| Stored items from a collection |

═══

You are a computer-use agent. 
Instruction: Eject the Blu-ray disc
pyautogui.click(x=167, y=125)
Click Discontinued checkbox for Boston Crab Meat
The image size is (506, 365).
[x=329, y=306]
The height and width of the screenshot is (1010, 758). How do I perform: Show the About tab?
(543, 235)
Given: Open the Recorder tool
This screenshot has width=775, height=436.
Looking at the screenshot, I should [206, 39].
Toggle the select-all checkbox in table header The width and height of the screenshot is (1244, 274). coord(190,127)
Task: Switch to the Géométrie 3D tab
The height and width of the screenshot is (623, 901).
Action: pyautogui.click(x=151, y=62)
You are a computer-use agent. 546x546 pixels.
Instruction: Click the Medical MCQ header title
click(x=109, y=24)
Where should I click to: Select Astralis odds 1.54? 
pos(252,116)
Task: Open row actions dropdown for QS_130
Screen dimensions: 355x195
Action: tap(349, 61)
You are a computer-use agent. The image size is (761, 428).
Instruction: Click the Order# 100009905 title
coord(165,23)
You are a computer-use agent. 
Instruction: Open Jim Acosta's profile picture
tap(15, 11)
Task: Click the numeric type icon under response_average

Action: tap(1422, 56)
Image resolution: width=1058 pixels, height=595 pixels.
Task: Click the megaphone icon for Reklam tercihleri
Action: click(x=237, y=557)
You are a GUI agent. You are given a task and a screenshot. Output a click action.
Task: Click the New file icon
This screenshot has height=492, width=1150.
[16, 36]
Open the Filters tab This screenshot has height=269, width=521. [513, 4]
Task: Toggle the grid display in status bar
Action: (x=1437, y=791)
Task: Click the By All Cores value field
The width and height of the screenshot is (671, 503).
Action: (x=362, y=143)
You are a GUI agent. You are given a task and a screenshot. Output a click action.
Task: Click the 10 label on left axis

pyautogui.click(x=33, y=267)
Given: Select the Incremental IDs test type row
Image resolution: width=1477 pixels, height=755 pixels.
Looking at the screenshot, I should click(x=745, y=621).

═══

| TASK GOAL |
Print, without alteration, only the lines above between the one holding "This screenshot has width=775, height=436." and the one holding "You are a computer-use agent. 546x546 pixels.", inclusive.

| TASK SOLUTION |
This screenshot has width=775, height=436.
Looking at the screenshot, I should [206, 39].
Toggle the select-all checkbox in table header The width and height of the screenshot is (1244, 274). coord(190,127)
Task: Switch to the Géométrie 3D tab
The height and width of the screenshot is (623, 901).
Action: pyautogui.click(x=151, y=62)
You are a computer-use agent. 546x546 pixels.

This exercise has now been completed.